Running an Inference Job
Inference jobs are designed to run trained models on new data as part of a model inference pipeline and deliver the predictions back to an external location.
Starting a Job
Run an Inference Job link on the Home screen or the
Create button from the Inference Jobs Dashboard to open a new job form. Enter a job name that will uniquely identify this job for you. Select the type of GPU you would like to use by clicking an available GPU card. Select how many GPUs you want attached to each worker in the
GPU Count field. A maximum of 4 GPUs per inference job is allowed. If any options in these fields are disabled, there are not enough GPUs of that type available to satisfy your request. Specify the amount of disk space you want allocated for this job's working directory in the
Disk Size field. Be sure to allocate enough space to complete this job, as this allocation cannot be changed once the job is created.
Inference jobs will automatically download the source data and upload the predictions as part of their execution. To specify the location of the source data, select the required storage provider from the
Input Type field and the path to the data in the
Input Storage Path field. When the job starts, the data from this location will be placed into the
/opt/trainml/input directory. To specify where to send the output predictions, select the required storage provider from the
Output Type field and the path to send the results to in the
Output Storage Path field.
In order for the automatic output to work, you must save the resuls in the
/opt/trainml/output folder. The recommended way to configure this in your code is to use the TRAINML_OUTPUT_PATH environment variable.
If you created a trainML model in the previous step, select
trainML Model as the
Model Type and select it from the list. Otherwise, select
Git and specify the git clone URL of the repository.
Specify the command to use to perform the inference operation with the selected model on the data that will be loaded. The command specified will be run at the root of the model that was loaded based on the models section. For example, if your inference code is called
predict.py and takes parameters for the data location (--data-path) and where to save the predictions (--output-path), the command would be the following:
python predict.py --data-path=$TRAINML_DATA_PATH --output-path=$TRAINML_OUTPUT_PATH
This command takes advantage of the trainML environment variables to ensure the code is utilizing the correct directory structure.

- - -

PARTS OF THE EXERCISE.
**1.** According to the inference job guide, what is the maximum number of GPUs allowed per inference job?
**2.** Based on the inference job guide, mark each statement yes or no and quote the words that decide it: (a) The disk space allocation can be changed after the job is created. (b) When the job starts, the source data is placed into the /opt/trainml/input directory. (c) The inference command runs at the root of the loaded model.
**3.** Pick up the inference job guide after its final sentence and continue it.

MATERIAL PROVIDED.

- - -

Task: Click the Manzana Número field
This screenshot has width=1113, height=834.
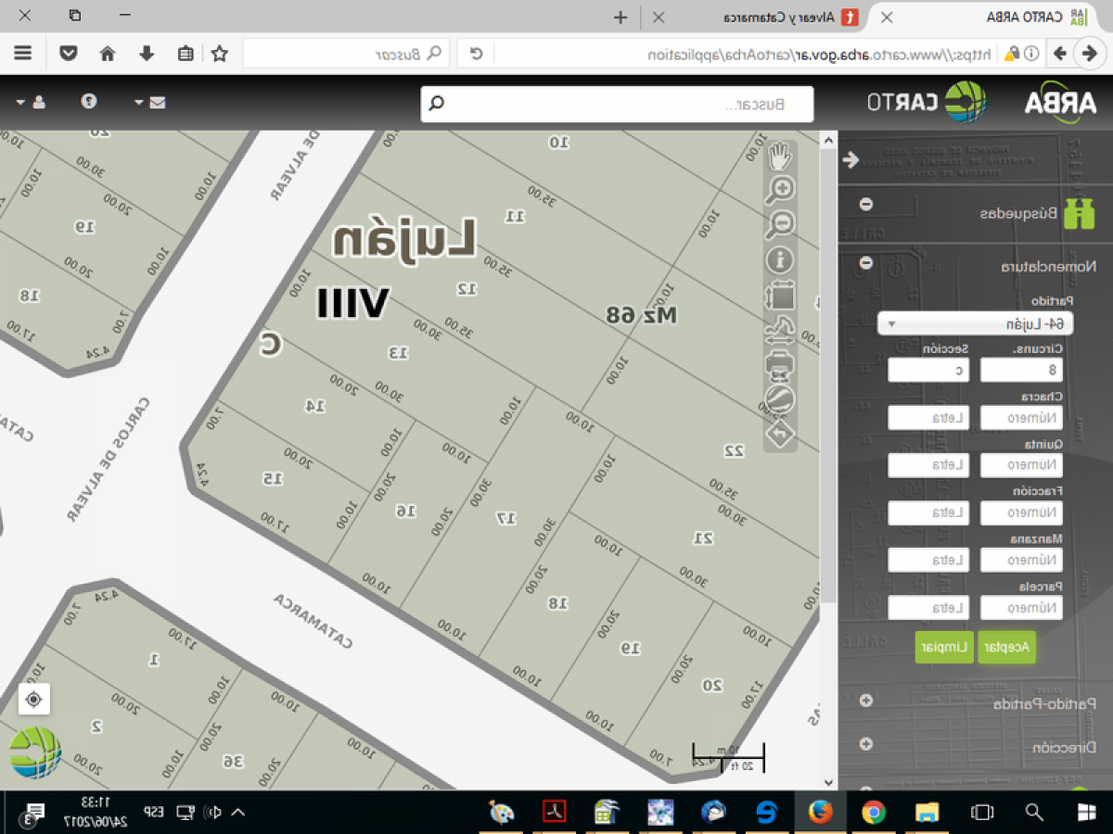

- - -

FINAL ANSWERS.
**1.** A maximum of 4 GPUs per inference job is allowed.

**2.**
(a) No: "this allocation cannot be changed once the job is created."
(b) Yes: "When the job starts, the data from this location will be placed into the /opt/trainml/input directory."
(c) Yes: "The command specified will be run at the root of the model that was loaded based on the models section."

**3.**
Once you click Next on the job form, you are given the opportunity to review your inference job configuration for errors. Review these settings carefully. They cannot be changed once a job is started.
If the number of GPUs requested exceeds the current available GPUs of that type, you will receive a message on the review form stating that job will queue until GPUs become available. When this occurs, the job will wait until GPUs of the type you selected become available. You are not billed for waiting jobs.
Monitoring the Job
Once a job successfully starts, the dashboard should indicate that the job is in the
running state. Click the
View button to access the job logs. Log messages are sorted in descending order (most recent on top) and new log messages appear automatically as they are generated. If there are many log message, you can scroll down on the page to see older logs.
To view detailed information about the job, click on the job name from the Inference Job dashboard.
Stopping and Terminating a Job
When each worker finishes executing, it automatically stops, and billing for that worker also stops. When all workers complete, the job is considered finished. You can also interrupt a running job or job worker by clicking
Stop on either the job or the job worker.
Finished jobs may be automatically purged after 24 hours.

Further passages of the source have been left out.